Now that we're here, we're so far away....

Oct 16, 2006 10:42

So yeah, things aren't going so well, but you all knew that already. I swear I spend like every second here wanting to leave. I just want to transfer out, nothing can be worse than here. It's like jail, seriously. I cant do anything without people watching me. I'm serious. The other day I went running off campus and a security guard followed me around the entire time. I don't know. This school wasnt chosen by me and it was a BIG mistake by me. My parents chose this for me and I don't know what the hell I was thinking because this is the worst possible place in the world for me. I hate that I can't have fun and have friends, I mean it's fricken October already. I dont know how I am going to last the entire year like this. And what was I thinking, taking fucking the worst classes ever. I can't do it. It seems like every week I confide within myself and cry. Everytime. I look in the mirror and see how sad I look and it's depressing. How can I live like this? I've done it before, and I don't want to do it again. Siena just sucks so much. Everytime I come back here after the weekend I get a sense of dread inside myself saying "I'm back here again...shit" It's just torture. COllege isn't supposed to be torture is it? How can Siena not have club sports. How retarded are you. I thought this was a big sports school, thats bull shit. I can't wait till I can get out of here. I swear, every week I look forward to the same thing...the weekend so that I can be happy again and enjoy my life. I just want to have a normal college experience, ya know, going to dinner and eating, playing sports, having fun, DRINKING maybe? Would that be so hard. Honestly, I have no independance here. I feel like I cant go anywhere or do anything without someone watching me. It's ridiculous. I seriously hate my life right now and I hate bringing everyone else down with me. But I can't keep holding all these feelings inside like this, its tearing me apart. So many things have gone wrong in my life, why did this have to be one of them? I can't stand it.

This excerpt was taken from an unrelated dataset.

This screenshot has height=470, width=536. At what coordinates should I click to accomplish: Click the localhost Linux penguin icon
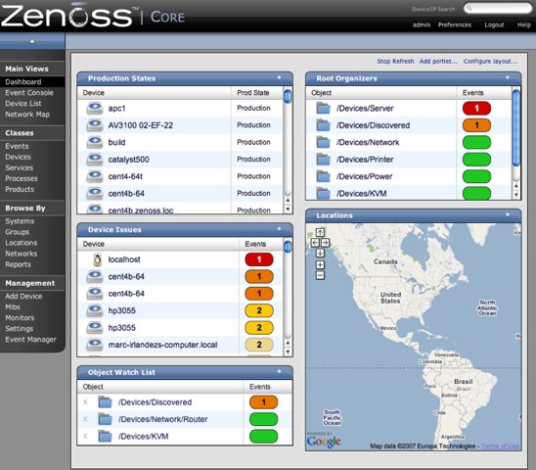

I don't know where I am transferring yet but I know that I want a school that is big, and somehwere I can play a sport....aka softball. Not Division One because thats just too much. I am thinking Division 3. And I want a school with lots of clubs that are INTERESTING and not gay like Siena. I swear I don't know how I am gonna do this. This was the worst decesion byb far, I have ever made in my life. I hate this. The schoolwork is just stupid, I can't believe it. I feel like I am an object and not a person. I don't feel any different from anyone else and thats the worst. I can't express myself through sports and its the worst feeling in the world. I hate this.